Other courts facing similar questions have found that sexual orientation can form the basis of a sex stereotyping discrimination claim under Titles VII or IX. Most recently, the Seventh Circuit in Hively v. Ivy Tech Cmty. Coll. of Indiana, 853 F.3d 339 (7th Cir. 2017) (en banc), held that discrimination on the basis of sexual orientation is a form of sex stereotyping discrimination under Title VII. Id. at 351-52. In Hively, the plaintiff was an adjunct professor on a college campus. Id. at 341. She alleged that between 2009 and 2014, she was rejected from at least six full-time positions due to her sexual orientation. Id. The Court considered two analytical frameworks for identifying the relationship between sexual orientation discrimination and sex discrimination. Id. at 345. Analogous here, the court considered the "comparative method," in which the court isolated the significance of the plaintiff's sex to the defendant's decision; in other words, holding all other things constant and changing only the plaintiff's sex, would she have endured the same harassment? Id. The court concluded that this but-for analysis showed that the defendant's conduct was "paradigmatic sex discrimination"; in other words, that the plaintiff faced the discrimination because she was a woman. Id. at 345-46; see Boutillier v. Hartford Public Sch., 221 F. Supp. 3d 255 (D. Conn. 2016); Videckis, 150 F. Supp. 3d at 1154. The comparative method makes clear what other courts had already explored, that "[t]he gender stereotype at work here is that 'real' men should date women, and not other men," and that the converse is equally true and actionable under Title VII or IX. Centola, 183 F. Supp. 2d at 410.

The Seventh Circuit has since applied its holding in Hively to a Title IX stereotyping claim. See Whitaker By Whitaker v. Kenosha Unified Sch. Dist. No. 1 Bd. of Educ., 858 F.3d 1034 (7th Cir. 2017).
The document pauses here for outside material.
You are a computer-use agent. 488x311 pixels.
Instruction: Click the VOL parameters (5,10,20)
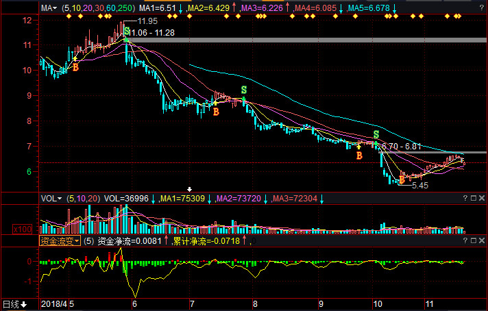(82, 199)
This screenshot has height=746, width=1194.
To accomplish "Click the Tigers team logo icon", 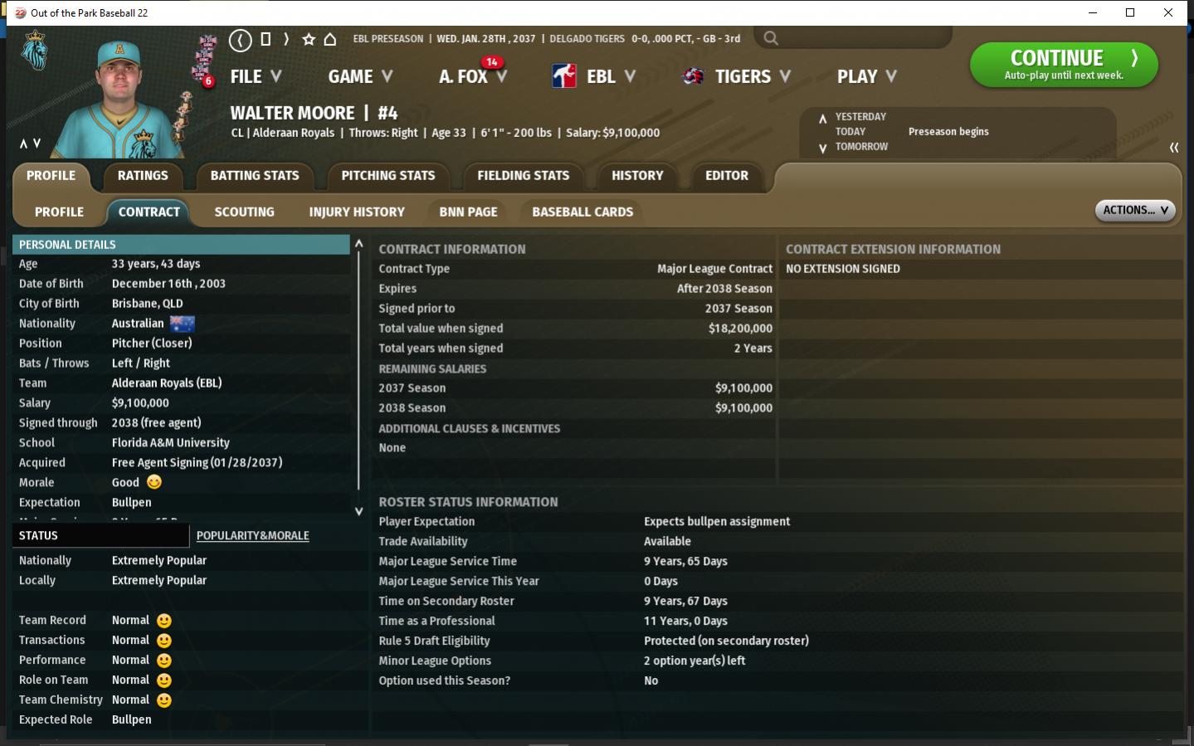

Attleboro's citations in support of their contention that such a claim is not cognizable under Title IX are not persuasive. For example, it cites to Tyrrell v. Seaford Union Free Sch. Dist., 792 F. Supp. 2d 601 (E.D.N.Y. 2011), where the court held that the plaintiff's claims were based upon her perceived lesbianism and/or bisexuality, and therefore, not cognizable under Title IX. Tyrell, 792 F. Supp. 2d at 623. There, however, the court did not consider the comparative method to identify sex discrimination as now laid out by Hively, nor did it inquire in any other manner beyond relying upon Second Circuit precedent. See id. at 622-23.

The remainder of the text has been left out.